**所供文本**

/---

倒数第二话, 有两幕戏值得留意,一幕是开场段落,情绪激动的辻逼迫浮世做出选择:「要是我跟大介一样倒霉,你选哪边?」深田晃司没有给浮世正面镜头,恰如女方模稜两可的回应,而是透过车窗里的模糊倒影表明此刻的她內心是摇摆不定的-「同情」的警號声在不断迴响(就像最初辻冒险犯难也要帮助浮世的危险时刻)- 想回到旧情人身旁的激情暂时佔据主导。

延续第八话讲到的,浮世那一颗悬浮半空的「真心」註定为世俗社会所不能理解和接受,是要遭受排斥和谴责的,一个女人怎么可以同时在多个男人身上投放感情?因此,浮世仍需要作进一步的抉择:接受大介的求婚?(从一座坟墓进入另一座坟墓)还是回到无人值守的空房子,迎接不知下落的辻归来? 这两个选项有一个显而易见的共同点:它们都要求浮世有所牺牲,捨弃「不羈放纵爱自由」的纯真天性,远离挥霍生命,日夜狂欢的神圣世界,从脱轨失序的混乱局面恢復至符合理性標准,循规蹈矩的单一不连贯个体。这时我们便来到第二幕场景,眼泛泪光的浮世凝望窗外的璀璨烟火,既是爱情之实,又是自由之虚。(这一刻)她已然確定了心中所想:「我一直误会,能全盘接受我的人,就是我应该爱的人。」

即將走下神坛/来回地狱折返人间,迎来固定不变,了无生气的世俗生活的浮世还是毅然决然地选择了一条更为蜿蜒迂迴的艰苦路径。遍寻所爱而不得的焦虑,害怕永远失去的惊恐,与辻灵肉结合的强烈渴望,恐惧与慾望交杂的思绪皆是令她在这趟(同样不见终点)旅途「保持清醒」(不要忘记本性)的精神养分,而这不正是她在与辻神奇的相遇之前便已著手进行的吗?这一话的最后,浮世完成了此前一度被搁置的身分转换:她成为了一名平凡的推销员。

\---

(取自指向数据集的数据)

/---

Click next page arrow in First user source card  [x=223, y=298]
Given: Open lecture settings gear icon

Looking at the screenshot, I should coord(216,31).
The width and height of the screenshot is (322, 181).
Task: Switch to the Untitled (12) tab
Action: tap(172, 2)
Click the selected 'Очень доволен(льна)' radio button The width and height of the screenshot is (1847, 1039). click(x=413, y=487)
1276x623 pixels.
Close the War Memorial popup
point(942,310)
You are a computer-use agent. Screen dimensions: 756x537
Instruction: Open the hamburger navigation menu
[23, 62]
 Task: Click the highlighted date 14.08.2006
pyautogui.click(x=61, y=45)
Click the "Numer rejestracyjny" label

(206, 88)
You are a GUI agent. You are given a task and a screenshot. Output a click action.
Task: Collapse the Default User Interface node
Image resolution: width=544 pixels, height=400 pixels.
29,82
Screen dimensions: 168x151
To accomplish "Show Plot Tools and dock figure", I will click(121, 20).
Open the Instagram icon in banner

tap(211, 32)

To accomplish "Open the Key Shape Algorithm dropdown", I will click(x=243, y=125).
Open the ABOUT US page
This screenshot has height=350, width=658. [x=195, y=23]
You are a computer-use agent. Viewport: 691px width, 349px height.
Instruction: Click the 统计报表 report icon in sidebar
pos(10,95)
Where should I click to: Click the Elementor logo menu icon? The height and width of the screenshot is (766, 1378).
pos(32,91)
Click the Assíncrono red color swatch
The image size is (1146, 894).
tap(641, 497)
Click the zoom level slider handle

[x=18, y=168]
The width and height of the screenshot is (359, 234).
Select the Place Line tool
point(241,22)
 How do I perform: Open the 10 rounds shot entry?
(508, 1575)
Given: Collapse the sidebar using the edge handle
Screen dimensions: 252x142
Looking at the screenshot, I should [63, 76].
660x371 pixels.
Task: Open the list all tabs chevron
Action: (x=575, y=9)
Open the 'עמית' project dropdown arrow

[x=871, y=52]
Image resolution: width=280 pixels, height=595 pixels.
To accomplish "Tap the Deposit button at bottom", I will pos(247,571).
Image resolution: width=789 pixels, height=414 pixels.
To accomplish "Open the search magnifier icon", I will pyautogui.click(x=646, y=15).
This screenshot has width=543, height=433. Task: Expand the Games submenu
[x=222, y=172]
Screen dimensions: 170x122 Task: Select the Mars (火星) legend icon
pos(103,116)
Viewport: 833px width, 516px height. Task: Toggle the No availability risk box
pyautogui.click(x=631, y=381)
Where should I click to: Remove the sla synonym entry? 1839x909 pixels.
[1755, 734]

\---

**书面请求 1**
根据这段剧评,浮世在倒数第二话的最后完成身分转换,成为了什么人?
**书面请求 2**
请接着这段剧评的最后一句,续写剧评。

**书面答复 1**
一名平凡的推销员。

**书面答复 2**
假如说,墮入地狱是神灵为考验辻对恋人的真心而许下的终极试炼,那么同等地,走出混沌,返回人间的浮世不惜放弃节庆「主宰者」的神圣地位,降格为受束缚的封闭生命形態,苦苦寻觅,等待不知何处的真爱有一天能现身。浮世没有想到的是,独自留在深渊备受痛苦煎熬的辻也完成了迟来的身分转换,却是极度情绪化,甚至不计后果的,他变成了浮世亟欲压抑的模样:没有工作,无所事事的流浪汉。

Ep10

浮世:「不如我地重头嚟过?」

辻:「我仲未可以相信你。」

浮世:「我唔介意。我爱你。」

「没有结局」不正是最完美的结局吗?安分守己了四年之久的浮世,最后时刻却还得唤醒那被压抑的放纵天性:第四次濒死体验,方才成功挽回与辻的爱情。脱险后的「我爱你」所代表的就是永恆吗?当下的经验或许是刻骨铭心的,而这段感情究竟能持续多久呢?再者,如果说结尾对第一话铁道路口危机的「再现」(延续第九话谈及的,包括角色位置的互换)达成了双重救赎,首先对浮世而言,真正的救赎並不单纯只是贏回了辻的心( 辻在地狱生活久了,具有相当程度的警惕性),应该是她选择透过什么样的手段和形式重新衔接起这段关係。

两人在铁道路口逃过一劫,浮世摸著辻的胸口说:我们现在不是好好活著吗?再把剧情线推前一点,害怕回到从前,万念俱灰的辻说:我现在跟死了没两样。浮世意识到若以安全无害的理性方式(讲道理、恳求復合、和平分手)是行不通的,为了让辻黯淡无光的生命重燃激情,死亡暴力的威胁无疑是最有效的利器。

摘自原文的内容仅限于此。